Bug 1670312 - ovirt-imageio-daemon fails to start after reboot
Summary: ovirt-imageio-daemon fails to start after reboot
Keywords:
Status: CLOSED CURRENTRELEASE
Alias: None
Product: ovirt-imageio
Classification: oVirt
Component: Daemon
Version: 1.4.6
Hardware: Unspecified
OS: Unspecified
unspecified
urgent
Target Milestone: ovirt-4.3.2
: ---
Assignee: Daniel Erez
QA Contact: Evelina Shames
URL:
Whiteboard:
Depends On:
Blocks:
TreeView+ depends on / blocked
 
Reported: 2019-01-29 08:49 UTC by Sandro Bonazzola
Modified: 2019-03-26 07:20 UTC (History)
8 users (show)

Fixed In Version: v1.5.0
Doc Type: If docs needed, set a value
Doc Text:
Clone Of:
Environment:
Last Closed: 2019-03-26 07:20:51 UTC
oVirt Team: Storage
Embargoed:
rule-engine: ovirt-4.3+


Attachments (Terms of Use)
journalctl -b output (244.70 KB, application/x-xz)
2019-01-29 09:58 UTC, Sandro Bonazzola
no flags Details
sosreport -o ovirt_imageio,vdsm (5.72 MB, application/x-xz)
2019-01-29 10:01 UTC, Sandro Bonazzola
no flags Details
systemctl show ovirt-imageio-daemon.service (1.44 KB, application/x-xz)
2019-01-29 13:51 UTC, Sandro Bonazzola
no flags Details


Links
System ID Private Priority Status Summary Last Updated
oVirt gerrit 97407 0 'None' MERGED daemon: run service after vdsm 2020-11-26 18:39:59 UTC

Description Sandro Bonazzola 2019-01-29 08:49:09 UTC
Description of problem:
- Deployed 4.3.0 RC3, ovirt-imageio-daemon-1.4.6-1.el7.noarch
- Rebooted the host.

imageio daemon fails to start with:
2019-01-29 09:44:37,425 INFO    (MainThread) [server] Starting (pid=22613, version=1.4.6)
2019-01-29 09:44:37,427 ERROR   (MainThread) [server] Service failed (remote_service=<ovirt_imageio_daemon.server.RemoteService object at 0x7fb406e25050>, local_service=<ovirt_imageio_daemon.server.LocalService object at 0x7fb405bc1810>, control_service=None, running=True)
Traceback (most recent call last):
  File "/usr/lib/python2.7/site-packages/ovirt_imageio_daemon/server.py", line 58, in main
    start(config)
  File "/usr/lib/python2.7/site-packages/ovirt_imageio_daemon/server.py", line 99, in start
    control_service = ControlService(config)
  File "/usr/lib/python2.7/site-packages/ovirt_imageio_daemon/server.py", line 206, in __init__
    config.tickets.socket, uhttp.UnixWSGIRequestHandler)
  File "/usr/lib64/python2.7/SocketServer.py", line 419, in __init__
    self.server_bind()
  File "/usr/lib/python2.7/site-packages/ovirt_imageio_daemon/uhttp.py", line 79, in server_bind
    self.socket.bind(self.server_address)
  File "/usr/lib64/python2.7/socket.py", line 224, in meth
    return getattr(self._sock,name)(*args)
error: [Errno 2] No such file or directory

no indication of which file or directory is missing.

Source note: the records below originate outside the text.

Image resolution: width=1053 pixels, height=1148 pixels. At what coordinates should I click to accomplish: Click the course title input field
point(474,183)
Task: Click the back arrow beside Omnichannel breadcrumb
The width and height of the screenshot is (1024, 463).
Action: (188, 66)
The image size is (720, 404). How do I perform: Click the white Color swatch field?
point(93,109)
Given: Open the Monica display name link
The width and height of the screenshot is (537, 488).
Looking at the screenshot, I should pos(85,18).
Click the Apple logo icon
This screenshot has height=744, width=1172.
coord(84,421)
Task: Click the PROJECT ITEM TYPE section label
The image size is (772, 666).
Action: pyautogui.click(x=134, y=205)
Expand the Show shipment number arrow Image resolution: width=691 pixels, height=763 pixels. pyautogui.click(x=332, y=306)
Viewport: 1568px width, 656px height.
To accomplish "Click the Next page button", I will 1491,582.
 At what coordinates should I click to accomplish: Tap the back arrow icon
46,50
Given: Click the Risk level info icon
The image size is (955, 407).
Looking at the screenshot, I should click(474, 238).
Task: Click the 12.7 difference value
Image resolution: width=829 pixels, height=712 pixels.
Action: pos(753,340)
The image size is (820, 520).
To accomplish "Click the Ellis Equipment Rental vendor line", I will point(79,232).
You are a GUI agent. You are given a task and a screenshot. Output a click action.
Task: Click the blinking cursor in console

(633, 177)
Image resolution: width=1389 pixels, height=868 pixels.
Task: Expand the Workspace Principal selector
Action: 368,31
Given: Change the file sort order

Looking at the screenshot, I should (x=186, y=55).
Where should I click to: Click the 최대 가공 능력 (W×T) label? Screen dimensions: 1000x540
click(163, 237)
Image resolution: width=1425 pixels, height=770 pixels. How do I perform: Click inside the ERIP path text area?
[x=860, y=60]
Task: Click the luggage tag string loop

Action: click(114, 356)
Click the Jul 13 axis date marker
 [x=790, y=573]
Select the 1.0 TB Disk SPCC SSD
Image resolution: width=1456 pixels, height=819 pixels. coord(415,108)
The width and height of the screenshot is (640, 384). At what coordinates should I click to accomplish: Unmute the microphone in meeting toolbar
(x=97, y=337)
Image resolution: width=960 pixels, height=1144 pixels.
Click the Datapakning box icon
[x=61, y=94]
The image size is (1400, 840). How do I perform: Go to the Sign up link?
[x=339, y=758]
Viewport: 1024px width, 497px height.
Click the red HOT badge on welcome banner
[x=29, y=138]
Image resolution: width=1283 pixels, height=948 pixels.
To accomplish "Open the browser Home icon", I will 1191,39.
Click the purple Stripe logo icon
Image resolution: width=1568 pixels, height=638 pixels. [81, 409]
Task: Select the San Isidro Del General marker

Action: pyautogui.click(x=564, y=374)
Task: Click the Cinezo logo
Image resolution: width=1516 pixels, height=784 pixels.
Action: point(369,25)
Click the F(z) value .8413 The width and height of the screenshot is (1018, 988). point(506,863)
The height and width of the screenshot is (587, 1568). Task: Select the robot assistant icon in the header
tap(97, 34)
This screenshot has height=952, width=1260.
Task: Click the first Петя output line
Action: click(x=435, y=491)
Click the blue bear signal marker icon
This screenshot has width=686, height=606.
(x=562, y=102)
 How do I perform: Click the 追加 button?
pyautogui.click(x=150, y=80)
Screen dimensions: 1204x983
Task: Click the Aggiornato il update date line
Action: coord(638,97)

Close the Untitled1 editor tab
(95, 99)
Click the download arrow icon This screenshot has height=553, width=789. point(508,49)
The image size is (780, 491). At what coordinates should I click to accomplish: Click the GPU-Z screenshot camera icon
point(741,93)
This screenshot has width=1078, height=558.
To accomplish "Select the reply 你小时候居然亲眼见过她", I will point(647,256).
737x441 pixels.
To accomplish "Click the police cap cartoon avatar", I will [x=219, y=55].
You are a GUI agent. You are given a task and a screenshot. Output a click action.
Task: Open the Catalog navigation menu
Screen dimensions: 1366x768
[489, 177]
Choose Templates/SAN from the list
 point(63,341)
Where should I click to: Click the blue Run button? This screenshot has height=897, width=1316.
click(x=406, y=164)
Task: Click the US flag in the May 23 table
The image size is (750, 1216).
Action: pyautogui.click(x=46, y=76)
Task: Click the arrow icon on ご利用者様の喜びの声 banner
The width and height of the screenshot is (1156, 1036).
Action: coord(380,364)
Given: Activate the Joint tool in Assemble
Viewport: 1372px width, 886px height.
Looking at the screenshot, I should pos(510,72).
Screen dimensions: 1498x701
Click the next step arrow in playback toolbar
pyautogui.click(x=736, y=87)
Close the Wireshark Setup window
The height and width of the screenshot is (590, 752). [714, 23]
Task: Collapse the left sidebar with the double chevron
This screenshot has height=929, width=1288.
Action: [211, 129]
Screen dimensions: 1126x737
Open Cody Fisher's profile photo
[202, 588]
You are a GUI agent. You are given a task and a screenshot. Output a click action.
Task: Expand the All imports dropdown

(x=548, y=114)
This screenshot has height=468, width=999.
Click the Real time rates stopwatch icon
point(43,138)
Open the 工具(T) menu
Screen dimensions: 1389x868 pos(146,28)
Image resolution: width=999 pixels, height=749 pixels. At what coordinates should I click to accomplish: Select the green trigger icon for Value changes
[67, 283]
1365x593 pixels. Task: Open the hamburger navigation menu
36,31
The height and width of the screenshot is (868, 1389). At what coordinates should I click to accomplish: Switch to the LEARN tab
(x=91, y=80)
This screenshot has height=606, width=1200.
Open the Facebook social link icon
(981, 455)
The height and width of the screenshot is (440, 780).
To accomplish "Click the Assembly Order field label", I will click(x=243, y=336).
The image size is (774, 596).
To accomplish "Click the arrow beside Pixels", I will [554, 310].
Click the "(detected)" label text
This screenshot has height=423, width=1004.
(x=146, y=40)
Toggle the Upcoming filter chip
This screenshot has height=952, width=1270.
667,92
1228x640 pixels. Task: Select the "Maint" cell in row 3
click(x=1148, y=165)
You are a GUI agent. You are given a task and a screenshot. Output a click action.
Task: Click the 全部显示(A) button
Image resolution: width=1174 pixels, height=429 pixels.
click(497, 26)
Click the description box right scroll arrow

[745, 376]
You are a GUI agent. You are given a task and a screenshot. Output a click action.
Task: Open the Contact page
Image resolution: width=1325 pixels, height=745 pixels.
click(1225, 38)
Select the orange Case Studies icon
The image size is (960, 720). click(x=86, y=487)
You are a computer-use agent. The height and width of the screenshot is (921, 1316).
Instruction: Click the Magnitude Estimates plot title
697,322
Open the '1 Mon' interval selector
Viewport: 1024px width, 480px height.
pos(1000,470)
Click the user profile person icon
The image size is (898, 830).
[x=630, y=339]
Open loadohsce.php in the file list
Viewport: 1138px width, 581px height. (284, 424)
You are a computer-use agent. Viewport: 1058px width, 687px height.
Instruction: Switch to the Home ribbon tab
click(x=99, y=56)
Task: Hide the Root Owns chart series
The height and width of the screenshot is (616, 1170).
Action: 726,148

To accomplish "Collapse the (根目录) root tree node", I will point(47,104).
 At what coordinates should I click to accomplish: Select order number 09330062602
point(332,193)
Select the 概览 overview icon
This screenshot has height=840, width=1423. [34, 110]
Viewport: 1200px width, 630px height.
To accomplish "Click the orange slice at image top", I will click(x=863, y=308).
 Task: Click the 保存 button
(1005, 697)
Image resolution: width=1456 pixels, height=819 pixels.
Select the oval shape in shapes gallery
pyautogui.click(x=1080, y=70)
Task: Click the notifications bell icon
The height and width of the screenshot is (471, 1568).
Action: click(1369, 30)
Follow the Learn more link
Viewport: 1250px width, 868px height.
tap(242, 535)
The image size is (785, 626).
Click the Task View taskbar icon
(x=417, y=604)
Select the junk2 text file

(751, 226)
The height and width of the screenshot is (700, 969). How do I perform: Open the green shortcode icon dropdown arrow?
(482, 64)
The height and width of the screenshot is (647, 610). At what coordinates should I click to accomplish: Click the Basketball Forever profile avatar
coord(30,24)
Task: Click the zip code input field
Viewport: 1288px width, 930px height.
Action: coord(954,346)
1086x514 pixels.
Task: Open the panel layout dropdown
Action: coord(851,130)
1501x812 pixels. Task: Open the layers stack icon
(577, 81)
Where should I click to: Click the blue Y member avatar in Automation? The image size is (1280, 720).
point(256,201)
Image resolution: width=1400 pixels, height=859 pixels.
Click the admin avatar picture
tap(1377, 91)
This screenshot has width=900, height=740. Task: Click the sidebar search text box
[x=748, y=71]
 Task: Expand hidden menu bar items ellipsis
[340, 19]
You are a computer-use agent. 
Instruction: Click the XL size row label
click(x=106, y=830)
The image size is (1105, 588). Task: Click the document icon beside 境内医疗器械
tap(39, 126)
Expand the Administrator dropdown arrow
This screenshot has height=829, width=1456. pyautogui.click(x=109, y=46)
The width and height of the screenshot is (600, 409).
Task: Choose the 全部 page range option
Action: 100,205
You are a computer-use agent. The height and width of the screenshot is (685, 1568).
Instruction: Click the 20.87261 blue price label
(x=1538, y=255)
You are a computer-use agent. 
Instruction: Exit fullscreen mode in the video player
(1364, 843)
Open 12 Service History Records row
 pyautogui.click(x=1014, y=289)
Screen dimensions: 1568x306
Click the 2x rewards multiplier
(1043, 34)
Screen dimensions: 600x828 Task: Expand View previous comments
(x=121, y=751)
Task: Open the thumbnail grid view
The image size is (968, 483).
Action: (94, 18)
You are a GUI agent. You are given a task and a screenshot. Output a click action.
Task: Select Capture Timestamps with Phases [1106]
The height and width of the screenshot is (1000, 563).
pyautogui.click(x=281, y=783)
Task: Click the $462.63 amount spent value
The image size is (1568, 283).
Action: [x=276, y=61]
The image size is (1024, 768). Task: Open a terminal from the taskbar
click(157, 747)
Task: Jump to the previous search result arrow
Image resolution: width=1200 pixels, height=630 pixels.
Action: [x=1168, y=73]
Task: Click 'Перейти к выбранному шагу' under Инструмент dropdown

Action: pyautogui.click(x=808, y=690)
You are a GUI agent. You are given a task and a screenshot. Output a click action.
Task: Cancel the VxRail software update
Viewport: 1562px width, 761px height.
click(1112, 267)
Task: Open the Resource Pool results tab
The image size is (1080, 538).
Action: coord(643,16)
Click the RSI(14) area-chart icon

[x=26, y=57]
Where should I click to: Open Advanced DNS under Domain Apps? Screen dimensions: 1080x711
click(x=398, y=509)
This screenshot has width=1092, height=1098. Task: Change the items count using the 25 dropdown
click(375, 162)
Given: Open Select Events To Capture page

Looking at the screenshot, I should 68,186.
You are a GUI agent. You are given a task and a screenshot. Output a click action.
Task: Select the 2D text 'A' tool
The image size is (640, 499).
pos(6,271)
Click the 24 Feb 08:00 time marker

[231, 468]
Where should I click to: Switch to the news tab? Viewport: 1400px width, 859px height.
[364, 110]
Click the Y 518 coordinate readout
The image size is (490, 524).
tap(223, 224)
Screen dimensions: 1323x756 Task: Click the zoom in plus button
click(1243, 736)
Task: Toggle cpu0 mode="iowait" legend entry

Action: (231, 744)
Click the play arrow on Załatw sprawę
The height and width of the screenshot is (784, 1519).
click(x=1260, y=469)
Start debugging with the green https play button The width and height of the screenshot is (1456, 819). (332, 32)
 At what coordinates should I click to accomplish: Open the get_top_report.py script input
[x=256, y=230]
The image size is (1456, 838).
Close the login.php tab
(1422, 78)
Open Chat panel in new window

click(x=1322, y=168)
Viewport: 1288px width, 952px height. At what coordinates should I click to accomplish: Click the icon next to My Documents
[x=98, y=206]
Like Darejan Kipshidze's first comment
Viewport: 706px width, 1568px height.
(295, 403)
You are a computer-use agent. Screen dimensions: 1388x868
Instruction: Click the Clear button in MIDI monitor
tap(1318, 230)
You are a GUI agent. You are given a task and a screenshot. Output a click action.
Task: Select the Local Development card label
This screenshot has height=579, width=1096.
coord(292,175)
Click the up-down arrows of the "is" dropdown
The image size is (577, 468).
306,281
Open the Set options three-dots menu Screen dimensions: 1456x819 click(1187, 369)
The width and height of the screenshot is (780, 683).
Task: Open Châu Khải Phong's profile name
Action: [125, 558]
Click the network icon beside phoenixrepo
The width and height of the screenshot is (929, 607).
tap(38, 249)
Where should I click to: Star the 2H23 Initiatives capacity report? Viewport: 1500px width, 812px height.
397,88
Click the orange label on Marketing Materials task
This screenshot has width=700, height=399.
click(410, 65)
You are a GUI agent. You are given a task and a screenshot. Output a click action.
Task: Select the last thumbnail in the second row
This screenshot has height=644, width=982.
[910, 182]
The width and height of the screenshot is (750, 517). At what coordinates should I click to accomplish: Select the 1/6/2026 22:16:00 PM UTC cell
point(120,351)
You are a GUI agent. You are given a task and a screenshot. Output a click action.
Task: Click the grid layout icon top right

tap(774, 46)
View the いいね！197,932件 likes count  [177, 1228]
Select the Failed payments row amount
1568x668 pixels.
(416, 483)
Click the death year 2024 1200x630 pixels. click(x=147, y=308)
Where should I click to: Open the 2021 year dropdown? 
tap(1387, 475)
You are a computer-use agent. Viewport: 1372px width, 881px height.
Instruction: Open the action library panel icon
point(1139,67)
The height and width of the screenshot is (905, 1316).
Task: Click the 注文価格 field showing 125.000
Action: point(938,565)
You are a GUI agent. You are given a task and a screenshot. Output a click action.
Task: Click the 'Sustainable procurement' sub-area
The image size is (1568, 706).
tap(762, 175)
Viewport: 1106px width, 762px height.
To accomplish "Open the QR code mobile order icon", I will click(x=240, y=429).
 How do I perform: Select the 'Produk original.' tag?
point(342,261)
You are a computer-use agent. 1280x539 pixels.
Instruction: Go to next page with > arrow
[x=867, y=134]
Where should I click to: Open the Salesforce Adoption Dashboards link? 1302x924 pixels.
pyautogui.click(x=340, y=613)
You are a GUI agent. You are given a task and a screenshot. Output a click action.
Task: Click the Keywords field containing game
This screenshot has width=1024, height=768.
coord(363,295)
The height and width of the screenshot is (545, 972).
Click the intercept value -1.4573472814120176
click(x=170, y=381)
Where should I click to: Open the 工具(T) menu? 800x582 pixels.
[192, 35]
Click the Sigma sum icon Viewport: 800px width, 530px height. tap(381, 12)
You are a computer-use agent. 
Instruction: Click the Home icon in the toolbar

Comment 1 Sandro Bonazzola 2019-01-29 08:57:09 UTC
Happened only on one of the 2 hosts in my datacenter so it's not 100% reproducible.

Comment 2 Nir Soffer 2019-01-29 09:45:59 UTC
Sandro, can you share the logs from the host with this issue?

I think output of "journalctl -b failing-boot-id" will be useful.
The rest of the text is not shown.